Background: Although several studies have shown that simulated annual direct health care costs are substantially lower for patients undergoing more frequent hemodialysis (HD), there is limited information about the economics of daily HD and nocturnal HD.
Methods: The London Daily/Nocturnal Hemodialysis Study compared the economics of short daily HD (n = 10), long nocturnal HD (n = 12), and conventional thrice-weekly HD (n = 22) in patients over 18 months. A retrospective analysis of patients' conventional HD costs during the 12 months before study entry was conducted to measure the change in cost after switching to quotidian HD.

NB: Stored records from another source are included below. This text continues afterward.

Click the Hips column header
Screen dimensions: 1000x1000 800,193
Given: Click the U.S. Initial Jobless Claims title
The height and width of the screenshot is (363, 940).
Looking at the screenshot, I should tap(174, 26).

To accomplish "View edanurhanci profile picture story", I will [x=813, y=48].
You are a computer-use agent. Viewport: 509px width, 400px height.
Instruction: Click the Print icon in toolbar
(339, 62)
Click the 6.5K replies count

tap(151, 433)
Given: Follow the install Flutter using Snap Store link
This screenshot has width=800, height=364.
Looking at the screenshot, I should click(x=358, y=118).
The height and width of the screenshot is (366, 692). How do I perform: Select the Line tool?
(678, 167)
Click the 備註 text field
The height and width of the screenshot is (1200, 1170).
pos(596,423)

Results: As the data show, annual costs (in Canadian dollars) for daily HD are substantially lower than for both nocturnal HD and conventional HD: approximately 67,300 Can dollars, 74,400 Can dollars, and 72,700 Can dollars per patient, respectively. Moreover, marginal changes in operating cost per patient year were - 9,800 Can dollars, -17,400 Can dollars, and +3,100 Can dollars for the daily HD, nocturnal HD, and conventional HD groups. Because of the increase in number of treatments, treatment supply costs per patient for the daily HD and nocturnal HD study groups were approximately twice those for conventional HD patients. However, average costs for consults, hospitalization days, emergency room visits, and laboratory tests for quotidian HD patients tended to decline after study entry. The major cost saving in home quotidian HD derived from the reduction in direct nursing time, excluding patient training. Total annualized cost per quality-adjusted life-year for the daily HD and nocturnal HD groups were 85,442 Can dollars and 120,903 Can dollars, which represented a marginal change of - 15,090 Can dollars and - 21,651 Can dollars, respectively, reflecting both improved quality of life and reduced costs for quotidian HD patients.
Conclusion: Substantial clinical benefits of home quotidian HD, combined with the economic advantage shown by this study, clearly justify its expansion.